Task description
Find the line containing "Task: Toggle Show Chart Text tool" in the material below, then please transcribe it and each line after it exactly, without the pictures.

Data listing
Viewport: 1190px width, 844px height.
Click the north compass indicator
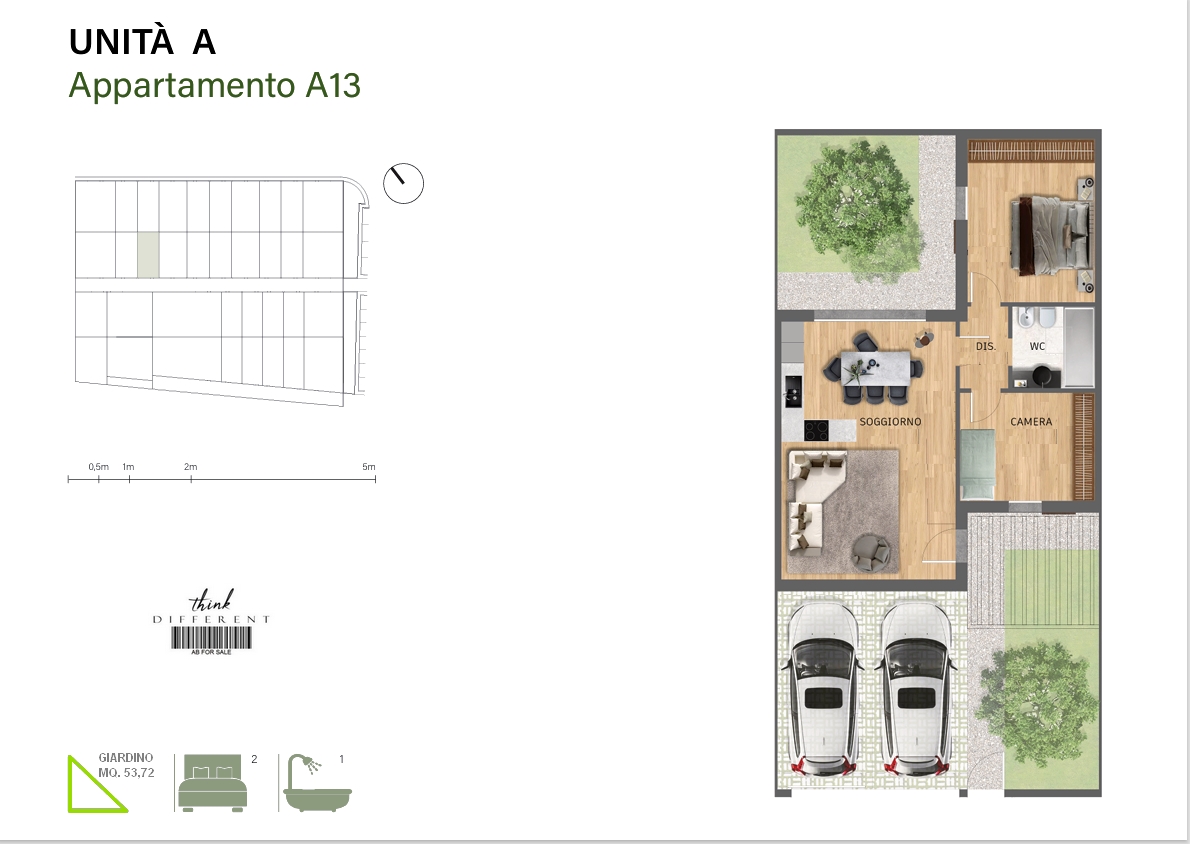point(404,183)
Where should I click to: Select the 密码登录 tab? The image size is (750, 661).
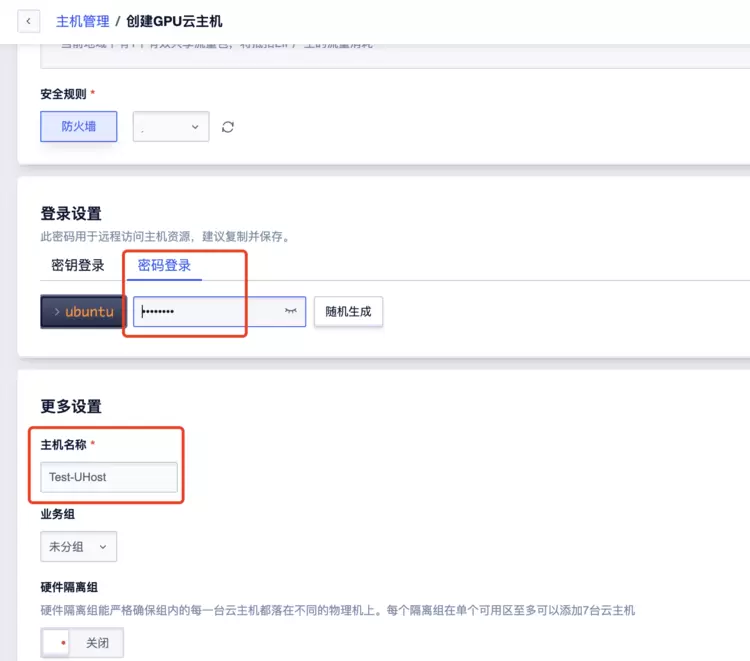point(164,266)
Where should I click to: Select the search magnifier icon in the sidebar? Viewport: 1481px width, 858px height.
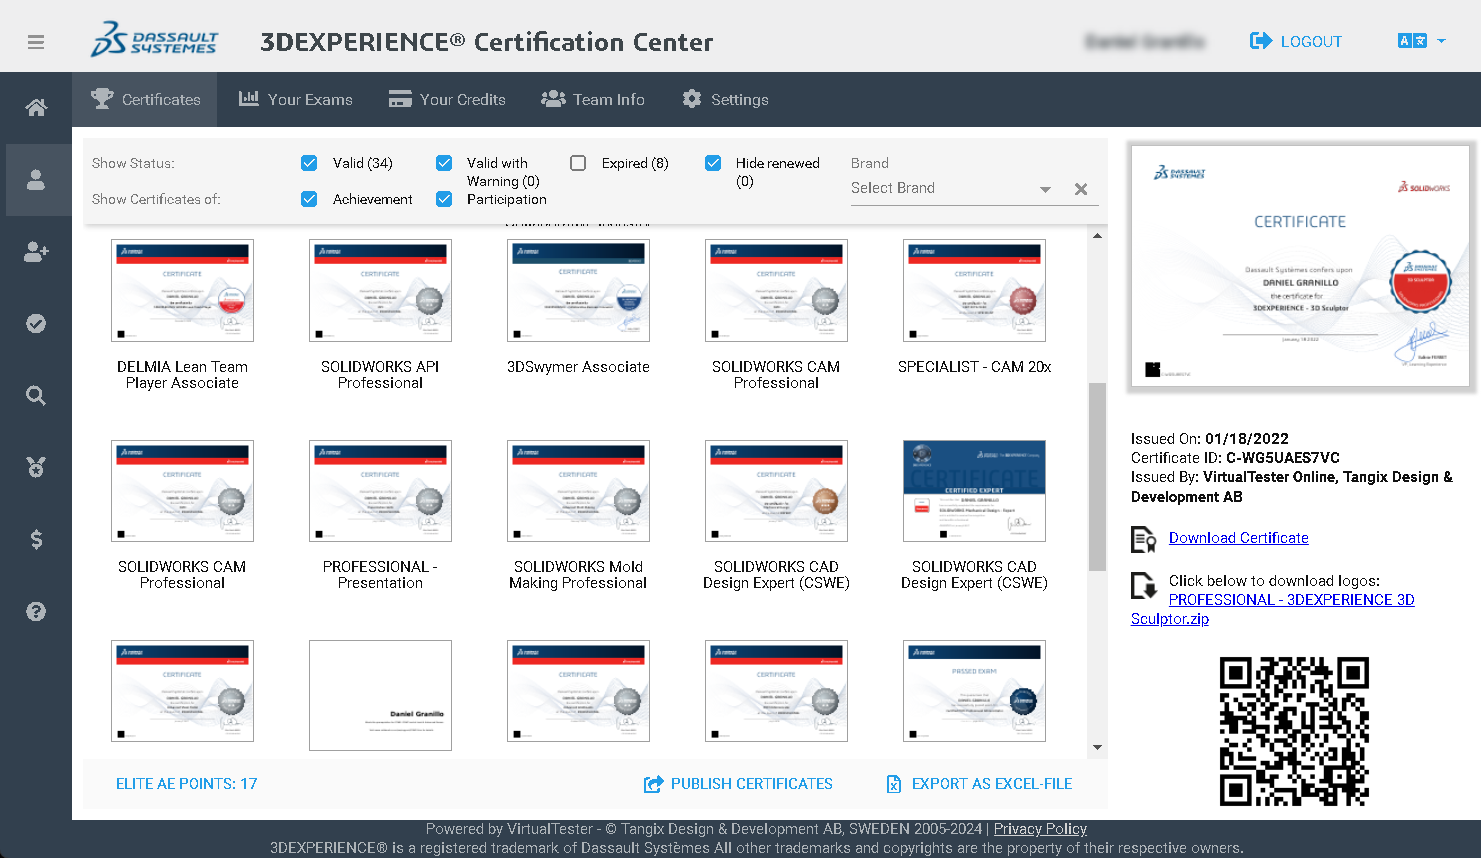[x=37, y=395]
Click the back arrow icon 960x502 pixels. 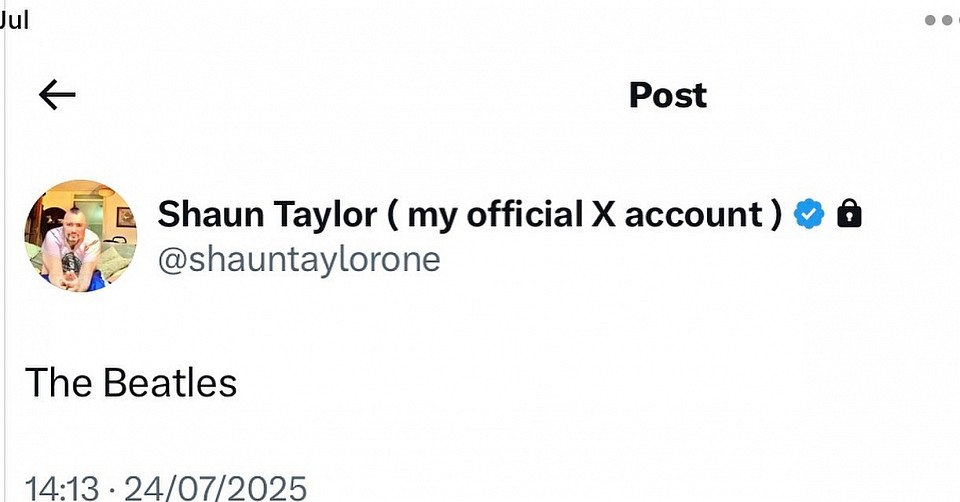57,95
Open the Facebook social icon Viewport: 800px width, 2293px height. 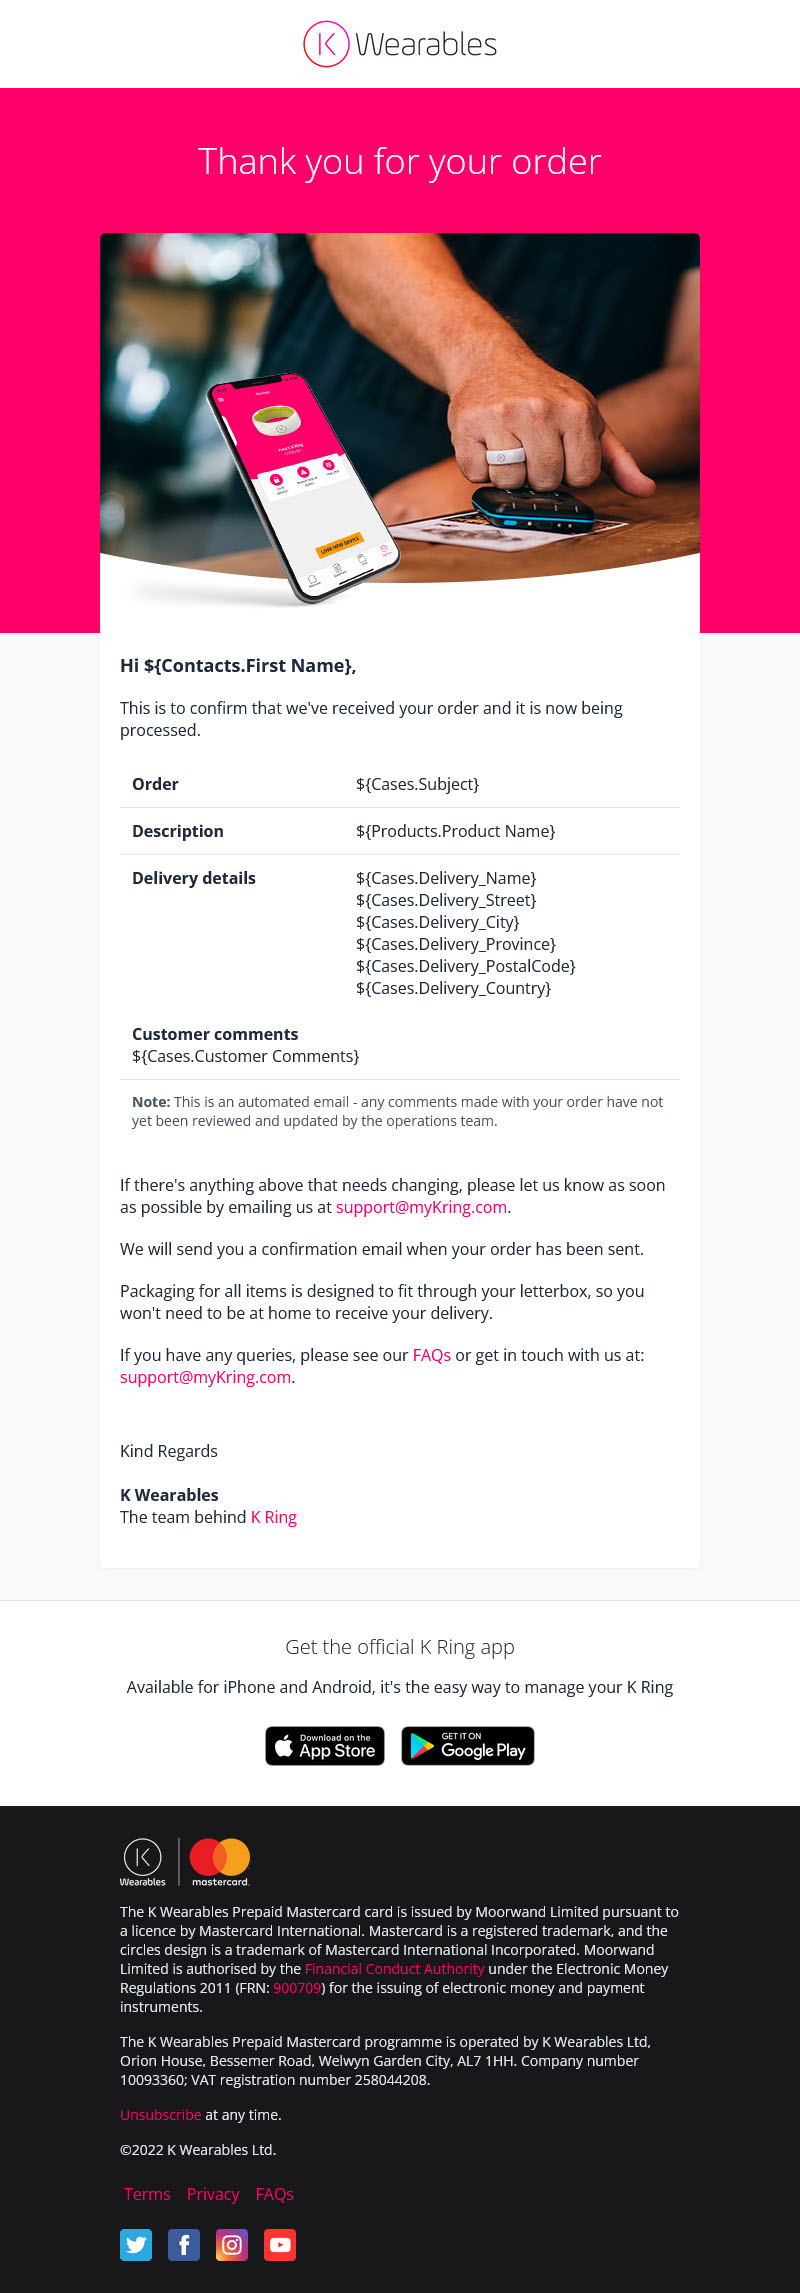click(x=184, y=2244)
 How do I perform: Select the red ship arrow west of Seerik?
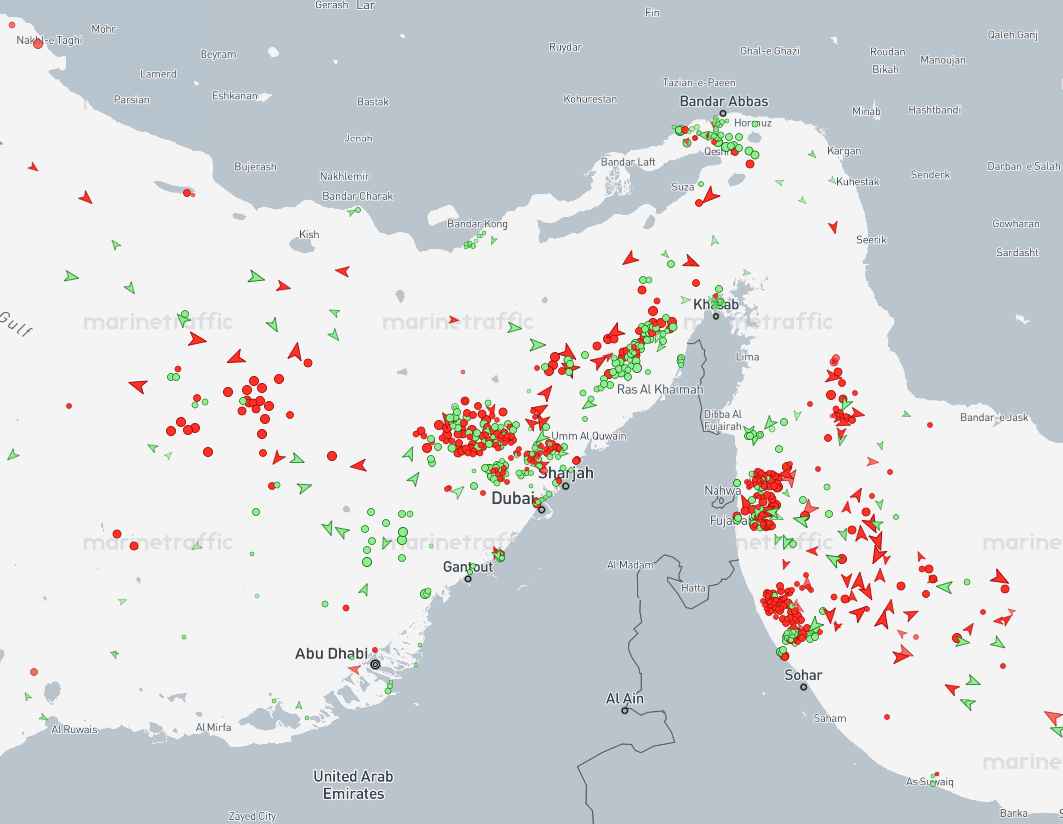click(x=832, y=228)
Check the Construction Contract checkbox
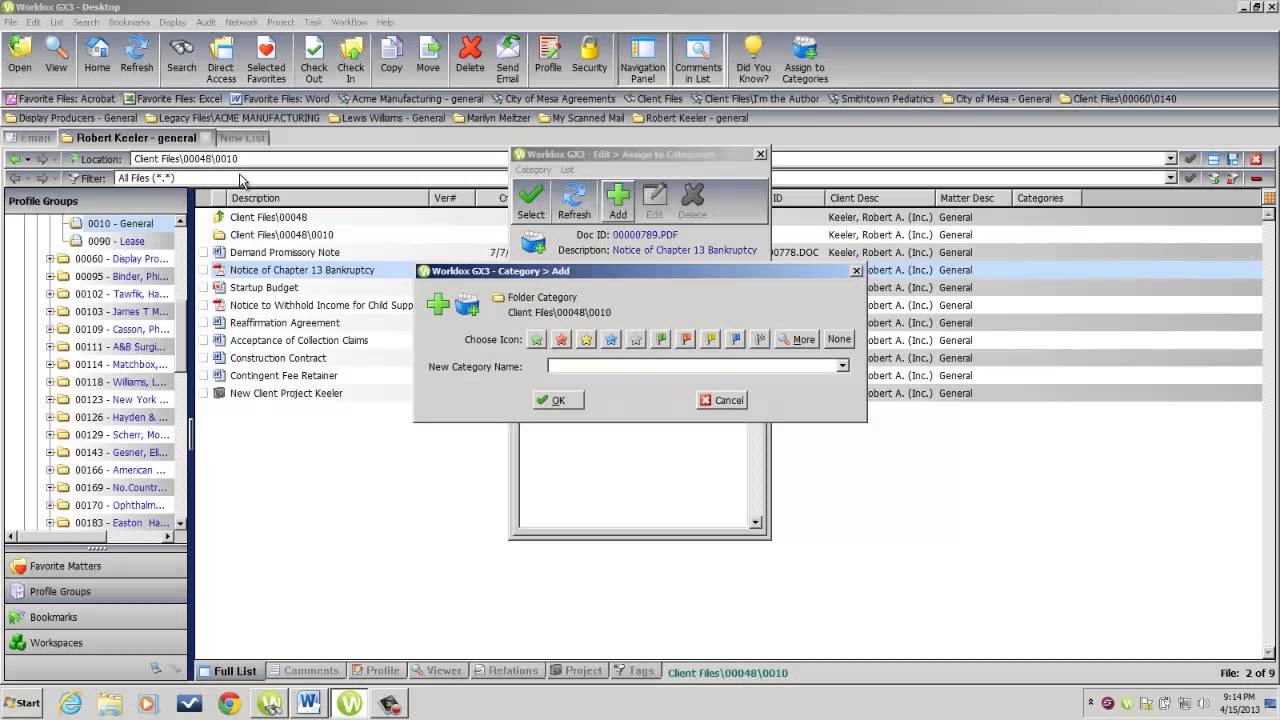1280x720 pixels. 203,358
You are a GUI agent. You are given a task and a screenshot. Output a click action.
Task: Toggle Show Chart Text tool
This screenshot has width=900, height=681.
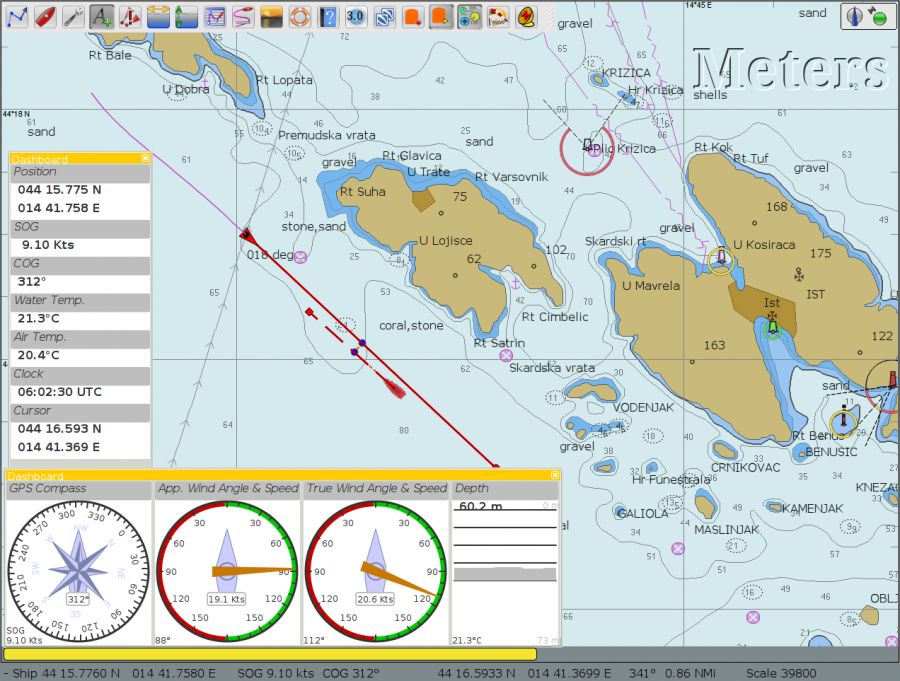coord(101,16)
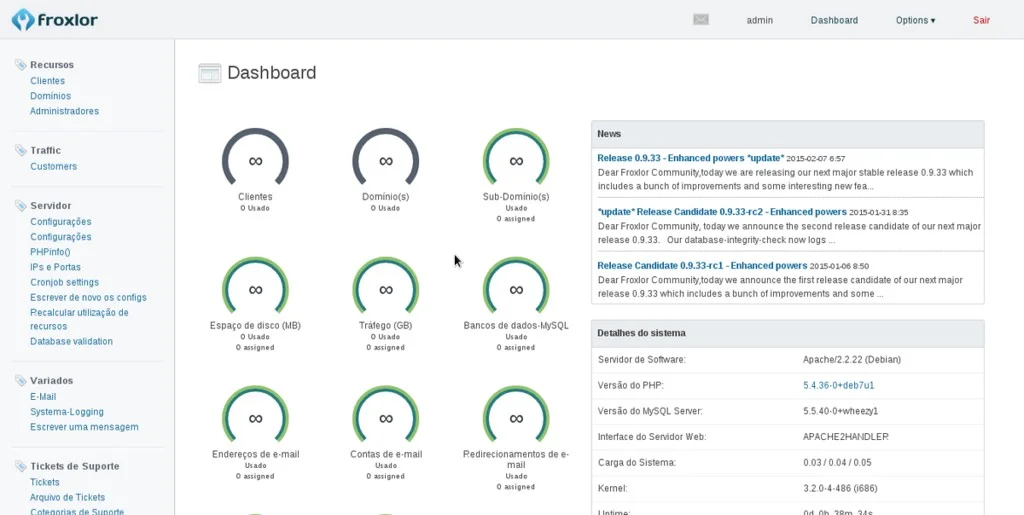
Task: Click the Traffic section tag icon
Action: [x=21, y=151]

Solution to this problem
Task: Toggle Show Chart Text tool
This screenshot has width=900, height=681.
coord(101,16)
Task: Click the Traffic section tag icon
Action: [x=21, y=151]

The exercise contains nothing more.